Instructions for the task. Could you quote the material word for word, beginning at the line that contains "At what coordinates" and stopping after the last line of the material, with the pictures left out?

Supplied data.
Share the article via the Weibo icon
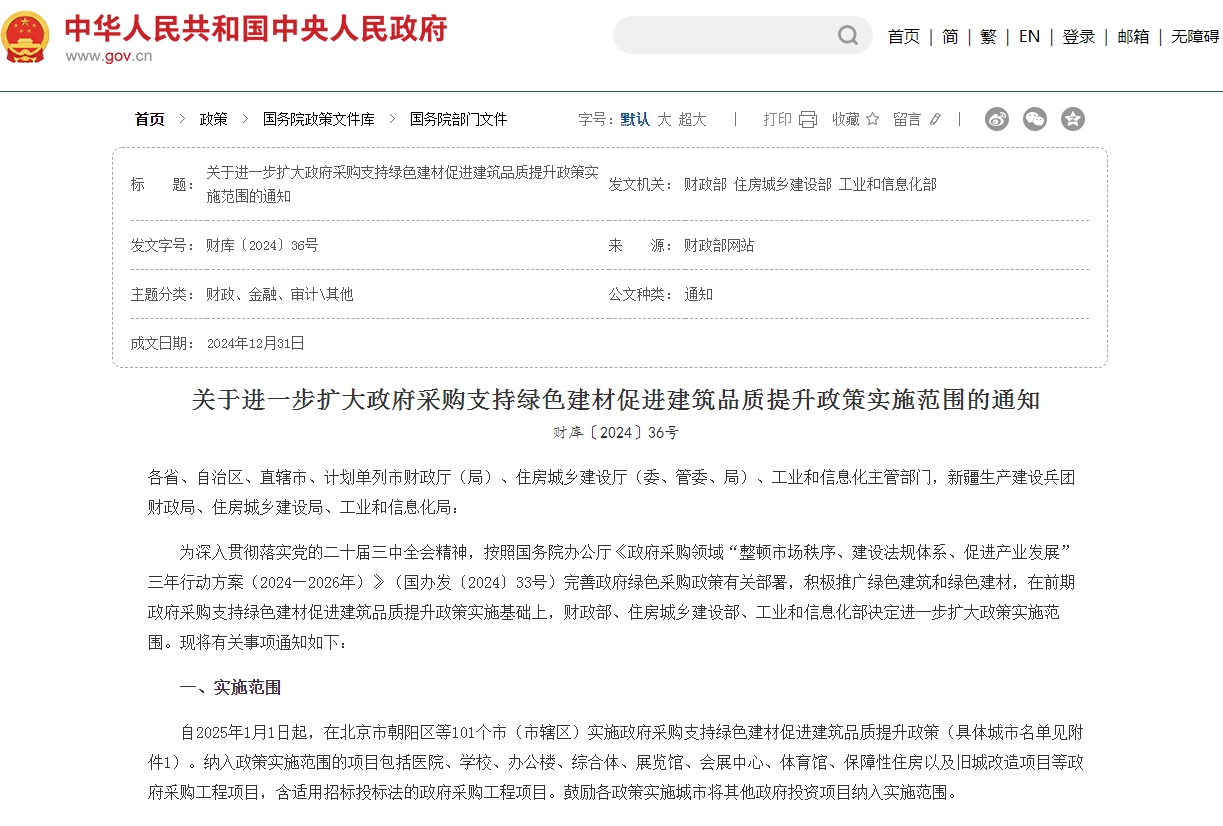Screen dimensions: 1223x826 [x=996, y=118]
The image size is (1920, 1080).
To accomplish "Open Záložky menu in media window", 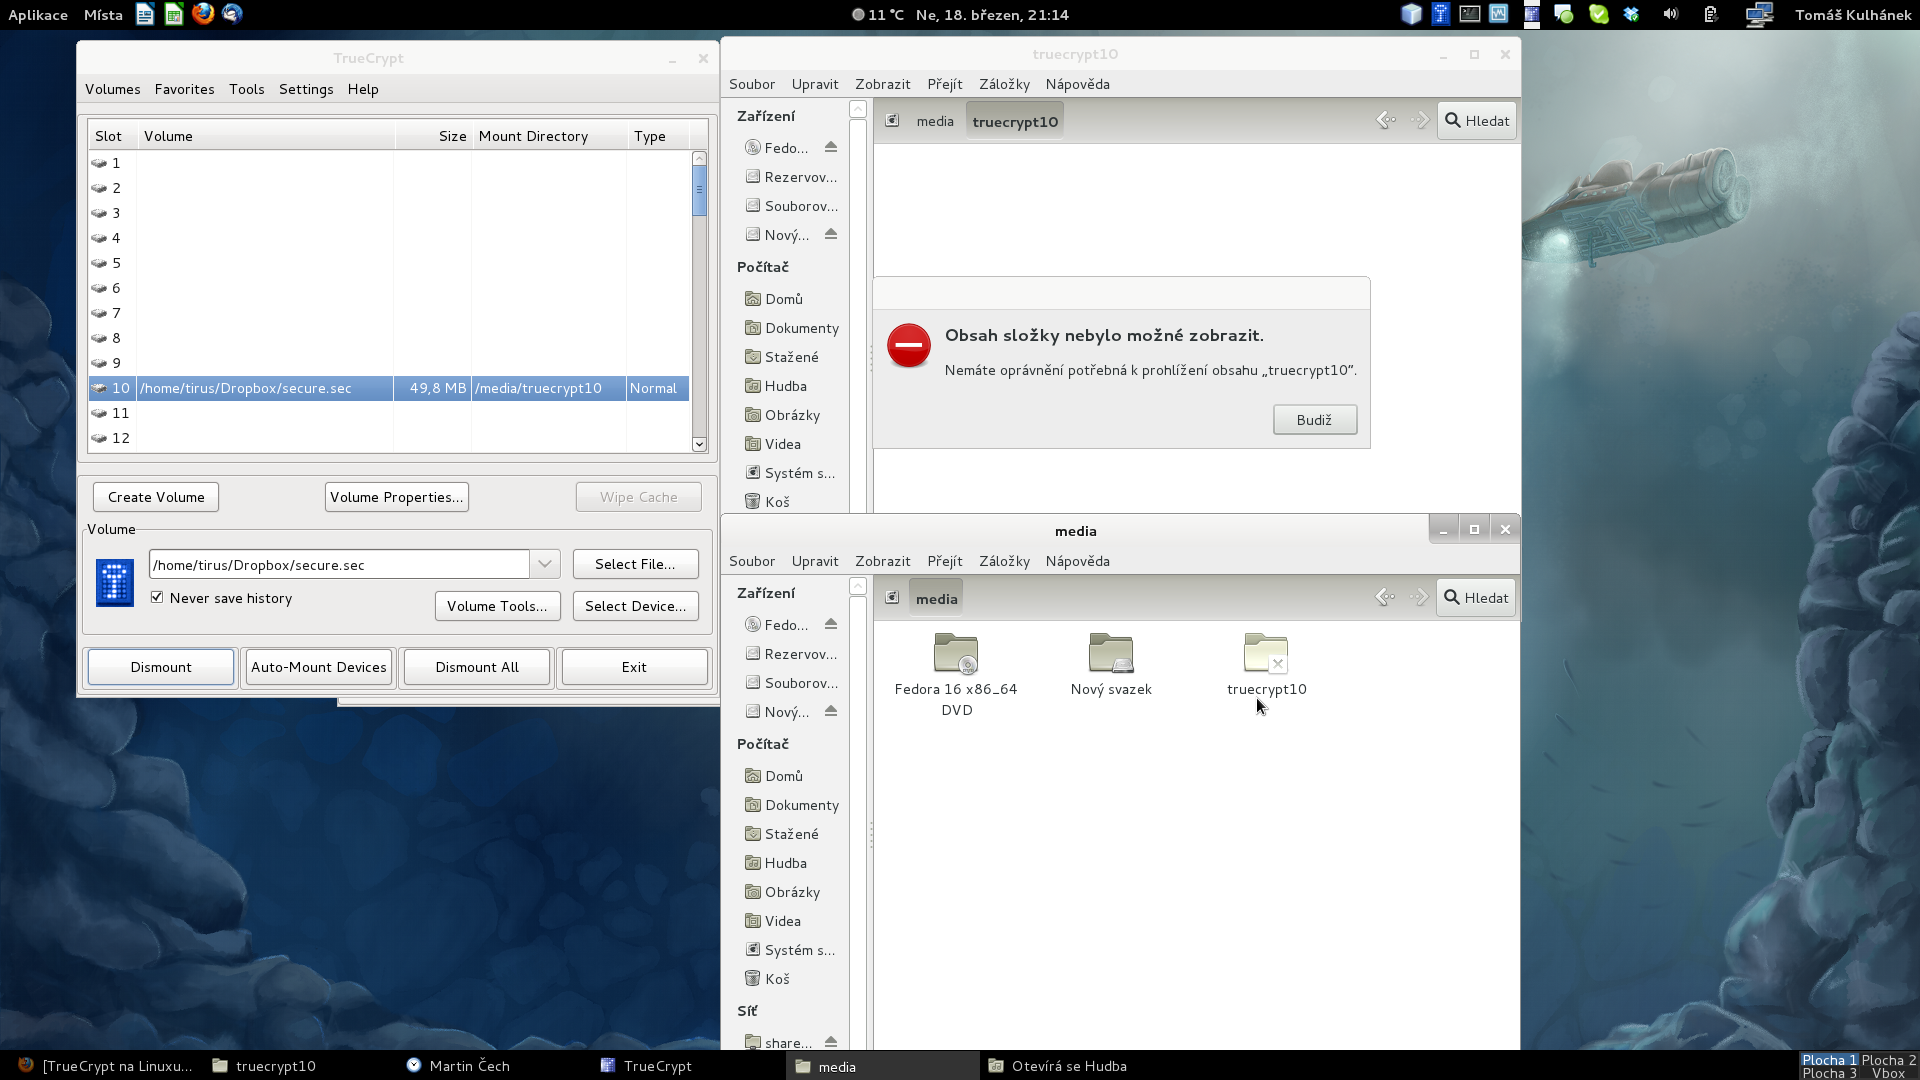I will (x=1003, y=561).
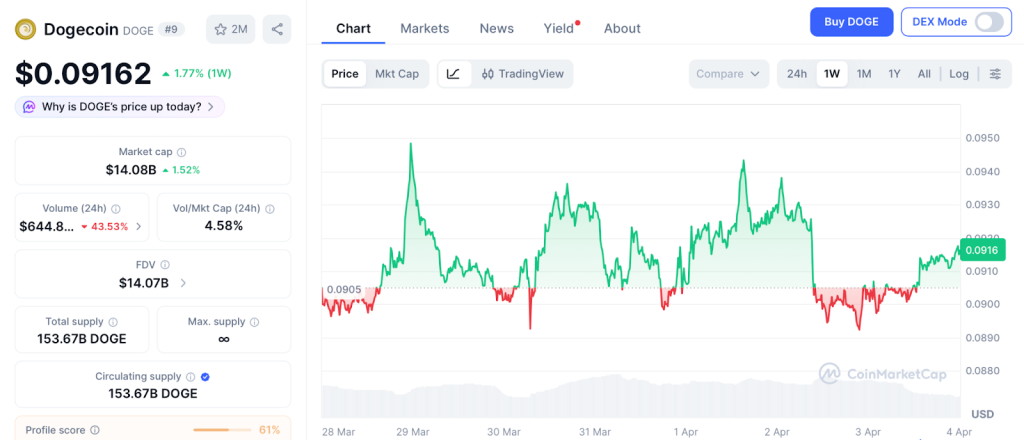Screen dimensions: 1024x440
Task: Click the Buy DOGE button
Action: point(851,22)
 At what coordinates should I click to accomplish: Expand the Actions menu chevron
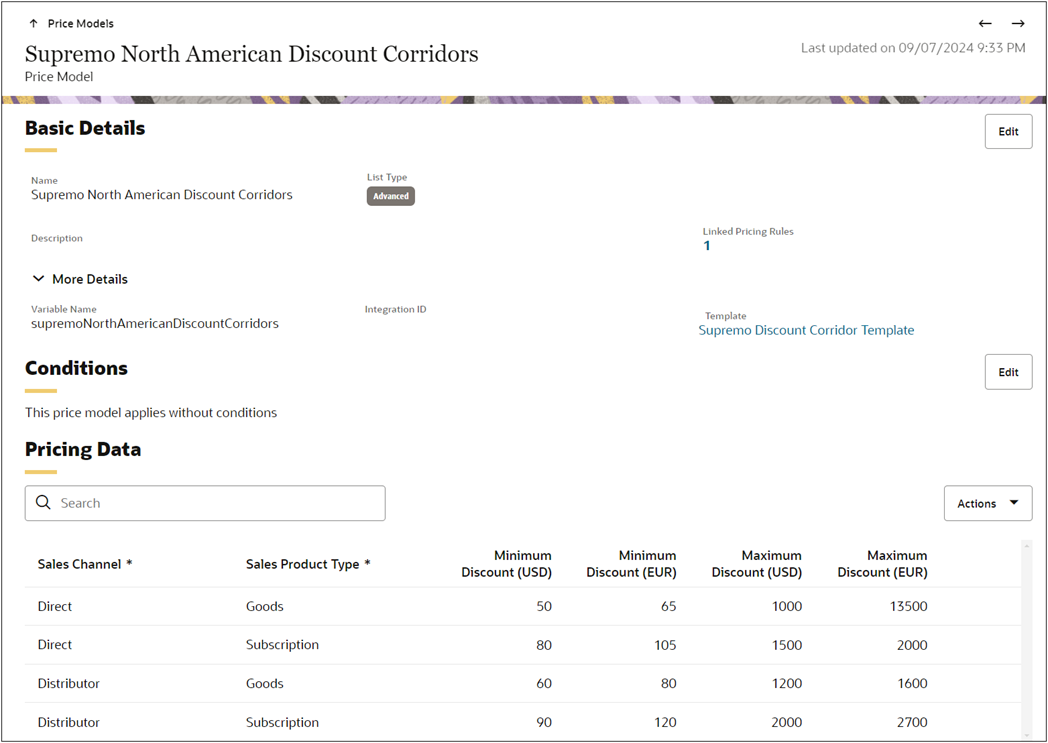click(x=1014, y=503)
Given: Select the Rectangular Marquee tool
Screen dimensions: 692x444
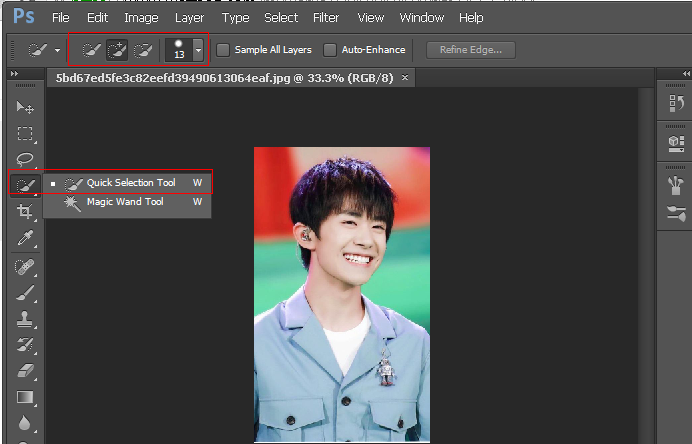Looking at the screenshot, I should click(25, 133).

Result.
 At what coordinates should I click to accomplish: Expand the Actions menu chevron
click(x=1014, y=503)
Given: Select the Rectangular Marquee tool
Screen dimensions: 692x444
Looking at the screenshot, I should click(25, 133).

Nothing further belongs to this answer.